▸ **Problem requirements**
For the listing that follows, give again exactly the lines from the one with "Task: Open the 辅助驾驶芯片龙头 report article title" to the one with "The height and", including both.

▸ **Provided entries**

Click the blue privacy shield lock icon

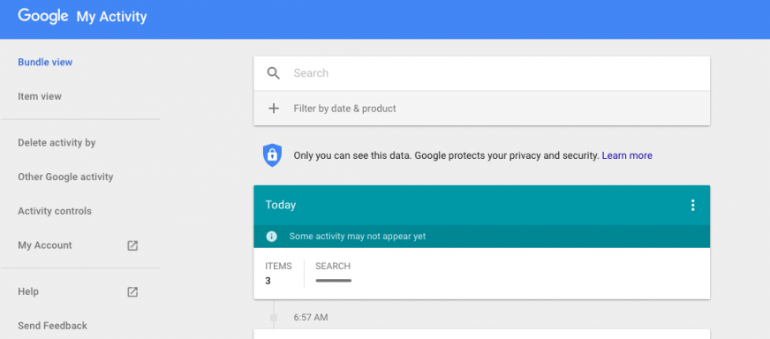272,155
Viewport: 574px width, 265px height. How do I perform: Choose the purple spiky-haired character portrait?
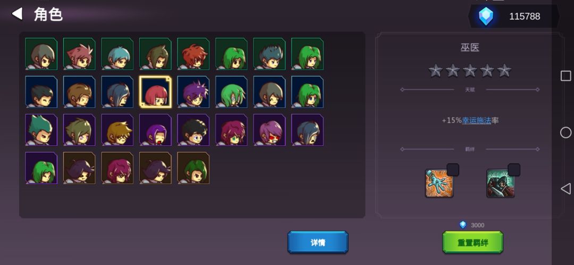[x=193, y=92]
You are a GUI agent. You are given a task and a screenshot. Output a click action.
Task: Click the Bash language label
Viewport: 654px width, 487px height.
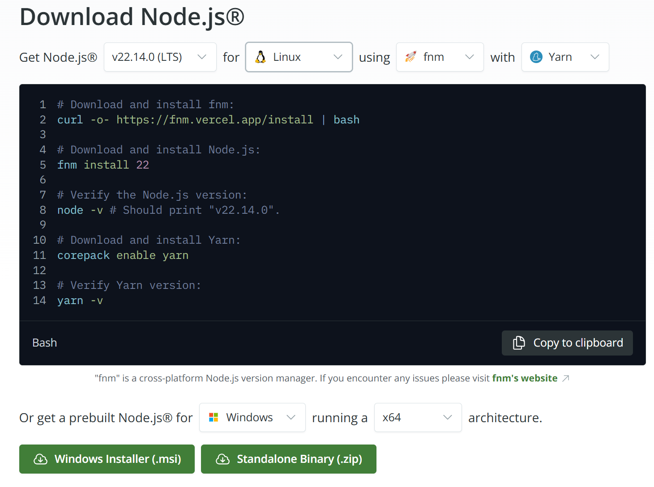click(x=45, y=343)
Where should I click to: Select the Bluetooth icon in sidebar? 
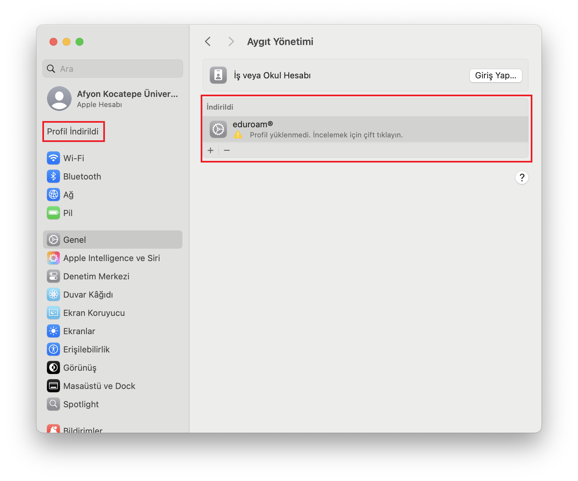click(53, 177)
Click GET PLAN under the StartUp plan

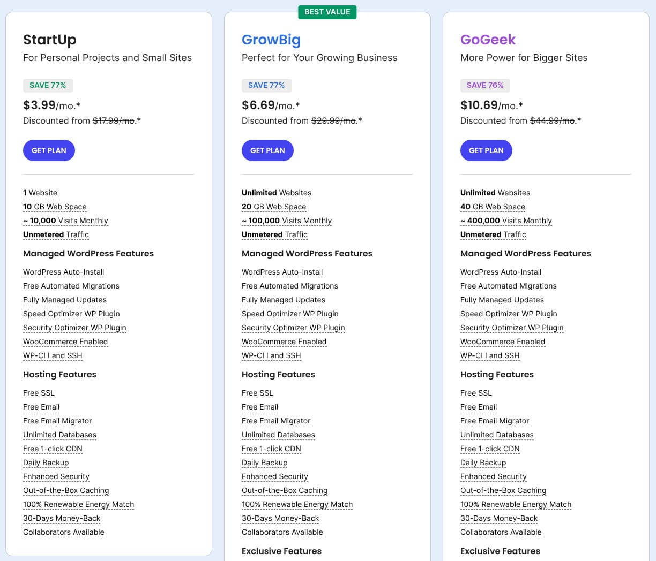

---

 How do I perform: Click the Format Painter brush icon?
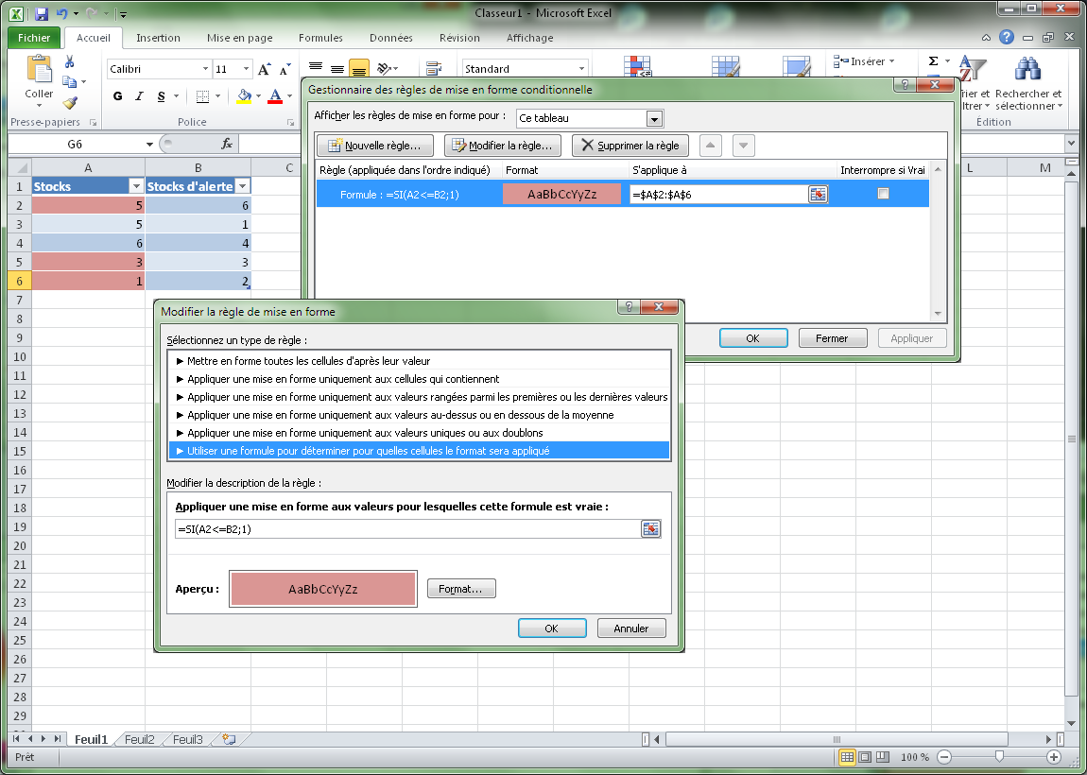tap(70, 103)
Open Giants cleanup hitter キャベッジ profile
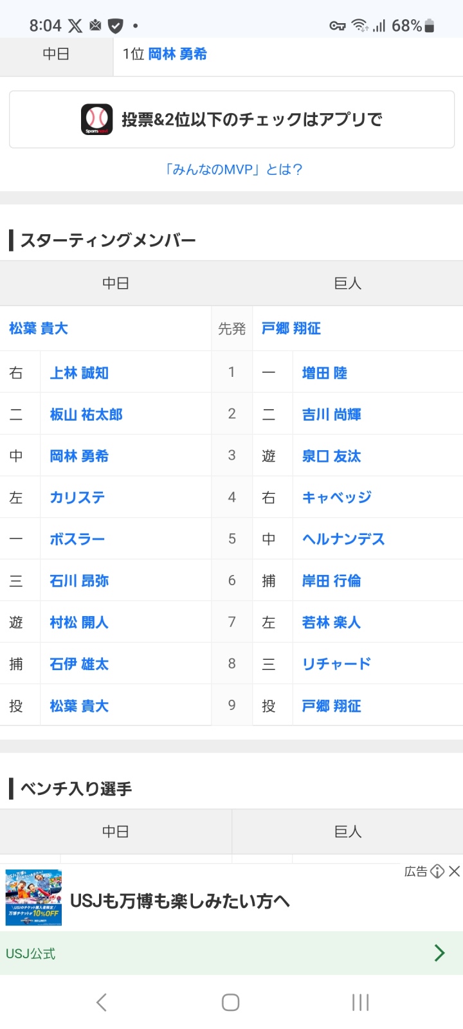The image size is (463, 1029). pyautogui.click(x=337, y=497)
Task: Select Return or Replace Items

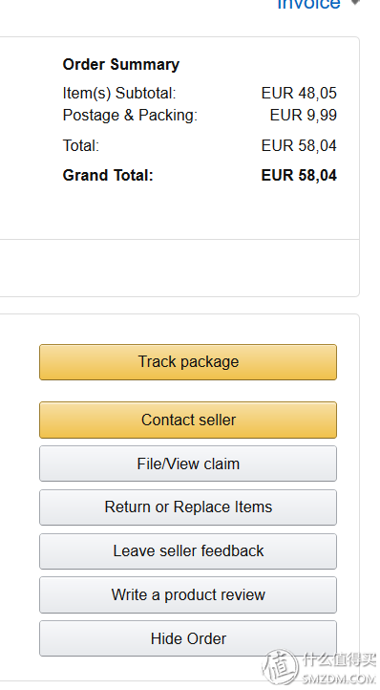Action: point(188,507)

==

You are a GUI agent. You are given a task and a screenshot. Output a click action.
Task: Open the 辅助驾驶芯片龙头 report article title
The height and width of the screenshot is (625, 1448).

▸ **Written reply**
Task: Open the 辅助驾驶芯片龙头 report article title
The height and width of the screenshot is (625, 1448).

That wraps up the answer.